> Assigned task
Copy out each line of the data below in which "Viewport" appears.

(Stored data)
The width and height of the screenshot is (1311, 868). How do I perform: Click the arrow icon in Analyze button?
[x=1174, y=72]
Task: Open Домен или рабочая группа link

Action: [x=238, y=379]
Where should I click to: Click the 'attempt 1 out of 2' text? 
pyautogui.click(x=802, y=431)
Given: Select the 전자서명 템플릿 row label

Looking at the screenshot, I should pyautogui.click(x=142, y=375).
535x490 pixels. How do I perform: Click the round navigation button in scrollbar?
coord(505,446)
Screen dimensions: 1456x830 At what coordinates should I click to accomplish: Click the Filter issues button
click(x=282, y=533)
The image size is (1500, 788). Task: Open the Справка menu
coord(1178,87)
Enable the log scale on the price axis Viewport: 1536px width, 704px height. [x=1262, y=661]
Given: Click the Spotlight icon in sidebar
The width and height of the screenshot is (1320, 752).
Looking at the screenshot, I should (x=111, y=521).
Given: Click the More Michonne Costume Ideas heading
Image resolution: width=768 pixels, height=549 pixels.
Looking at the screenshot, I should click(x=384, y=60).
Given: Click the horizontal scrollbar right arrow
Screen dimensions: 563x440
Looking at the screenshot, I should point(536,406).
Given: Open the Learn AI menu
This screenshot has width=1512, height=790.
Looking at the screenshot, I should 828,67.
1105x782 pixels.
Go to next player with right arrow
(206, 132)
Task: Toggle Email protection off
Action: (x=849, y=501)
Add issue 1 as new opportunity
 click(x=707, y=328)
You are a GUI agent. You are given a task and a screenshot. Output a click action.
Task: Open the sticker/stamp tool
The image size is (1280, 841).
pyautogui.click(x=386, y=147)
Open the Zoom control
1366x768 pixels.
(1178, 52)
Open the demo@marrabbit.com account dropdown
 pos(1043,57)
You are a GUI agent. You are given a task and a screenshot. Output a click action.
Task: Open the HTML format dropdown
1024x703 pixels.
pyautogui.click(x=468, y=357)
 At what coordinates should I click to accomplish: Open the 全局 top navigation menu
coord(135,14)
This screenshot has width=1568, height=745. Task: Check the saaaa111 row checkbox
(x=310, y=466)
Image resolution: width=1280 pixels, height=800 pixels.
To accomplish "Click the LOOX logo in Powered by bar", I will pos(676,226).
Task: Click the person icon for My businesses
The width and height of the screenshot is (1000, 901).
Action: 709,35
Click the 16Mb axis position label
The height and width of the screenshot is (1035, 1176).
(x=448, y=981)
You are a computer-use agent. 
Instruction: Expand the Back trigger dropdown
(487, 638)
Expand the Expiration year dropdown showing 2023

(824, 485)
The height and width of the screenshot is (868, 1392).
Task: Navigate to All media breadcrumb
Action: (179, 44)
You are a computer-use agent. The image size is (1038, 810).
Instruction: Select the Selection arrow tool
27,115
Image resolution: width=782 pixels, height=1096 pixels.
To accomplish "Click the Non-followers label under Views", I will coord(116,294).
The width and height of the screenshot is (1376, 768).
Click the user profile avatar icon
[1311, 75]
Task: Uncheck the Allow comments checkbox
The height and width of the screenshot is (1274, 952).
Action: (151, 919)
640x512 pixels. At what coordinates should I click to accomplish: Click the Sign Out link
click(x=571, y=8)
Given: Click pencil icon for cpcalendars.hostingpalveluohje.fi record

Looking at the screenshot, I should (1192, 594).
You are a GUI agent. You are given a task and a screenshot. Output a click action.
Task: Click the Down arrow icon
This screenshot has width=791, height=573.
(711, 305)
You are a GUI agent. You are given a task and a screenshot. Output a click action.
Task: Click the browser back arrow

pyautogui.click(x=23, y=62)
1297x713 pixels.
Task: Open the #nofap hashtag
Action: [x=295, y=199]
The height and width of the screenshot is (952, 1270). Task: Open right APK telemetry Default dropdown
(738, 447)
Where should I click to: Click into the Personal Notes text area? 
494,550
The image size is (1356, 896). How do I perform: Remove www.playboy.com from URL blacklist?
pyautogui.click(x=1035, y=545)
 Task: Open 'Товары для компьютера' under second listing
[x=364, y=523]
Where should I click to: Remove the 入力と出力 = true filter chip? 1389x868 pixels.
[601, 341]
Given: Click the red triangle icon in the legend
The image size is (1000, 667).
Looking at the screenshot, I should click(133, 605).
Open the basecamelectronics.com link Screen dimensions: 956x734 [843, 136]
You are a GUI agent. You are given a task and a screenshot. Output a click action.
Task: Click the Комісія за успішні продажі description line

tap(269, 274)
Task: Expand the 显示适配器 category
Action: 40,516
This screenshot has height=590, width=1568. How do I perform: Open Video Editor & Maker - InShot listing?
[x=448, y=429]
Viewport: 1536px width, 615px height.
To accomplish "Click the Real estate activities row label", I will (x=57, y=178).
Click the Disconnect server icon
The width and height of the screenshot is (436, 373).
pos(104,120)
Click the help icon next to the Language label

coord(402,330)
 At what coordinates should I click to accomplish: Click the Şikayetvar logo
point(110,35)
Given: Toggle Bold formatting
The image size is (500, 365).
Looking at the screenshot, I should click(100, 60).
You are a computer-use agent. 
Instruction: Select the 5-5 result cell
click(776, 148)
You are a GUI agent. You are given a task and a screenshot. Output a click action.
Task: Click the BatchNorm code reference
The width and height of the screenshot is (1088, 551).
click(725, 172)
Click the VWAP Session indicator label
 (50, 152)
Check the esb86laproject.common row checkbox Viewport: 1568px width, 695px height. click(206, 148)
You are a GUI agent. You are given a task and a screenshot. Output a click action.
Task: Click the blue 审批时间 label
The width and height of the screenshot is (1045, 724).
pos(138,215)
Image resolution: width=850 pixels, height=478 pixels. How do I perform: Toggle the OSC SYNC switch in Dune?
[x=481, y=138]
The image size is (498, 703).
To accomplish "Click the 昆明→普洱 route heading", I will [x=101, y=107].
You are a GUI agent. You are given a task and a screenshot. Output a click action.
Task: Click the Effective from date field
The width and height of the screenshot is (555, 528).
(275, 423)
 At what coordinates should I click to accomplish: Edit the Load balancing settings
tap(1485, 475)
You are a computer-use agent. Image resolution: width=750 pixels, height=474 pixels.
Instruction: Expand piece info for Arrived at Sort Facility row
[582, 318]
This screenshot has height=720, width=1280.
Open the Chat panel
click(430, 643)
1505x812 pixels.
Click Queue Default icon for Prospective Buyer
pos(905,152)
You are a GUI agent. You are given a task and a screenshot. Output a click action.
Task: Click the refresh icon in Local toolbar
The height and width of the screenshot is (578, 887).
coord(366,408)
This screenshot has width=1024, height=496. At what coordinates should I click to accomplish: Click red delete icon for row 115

> Written solution
Enable the log scale on the price axis Viewport: 1536px width, 704px height. [x=1262, y=661]
Viewport: 1536px width, 615px height.
Check the esb86laproject.common row checkbox Viewport: 1568px width, 695px height. click(206, 148)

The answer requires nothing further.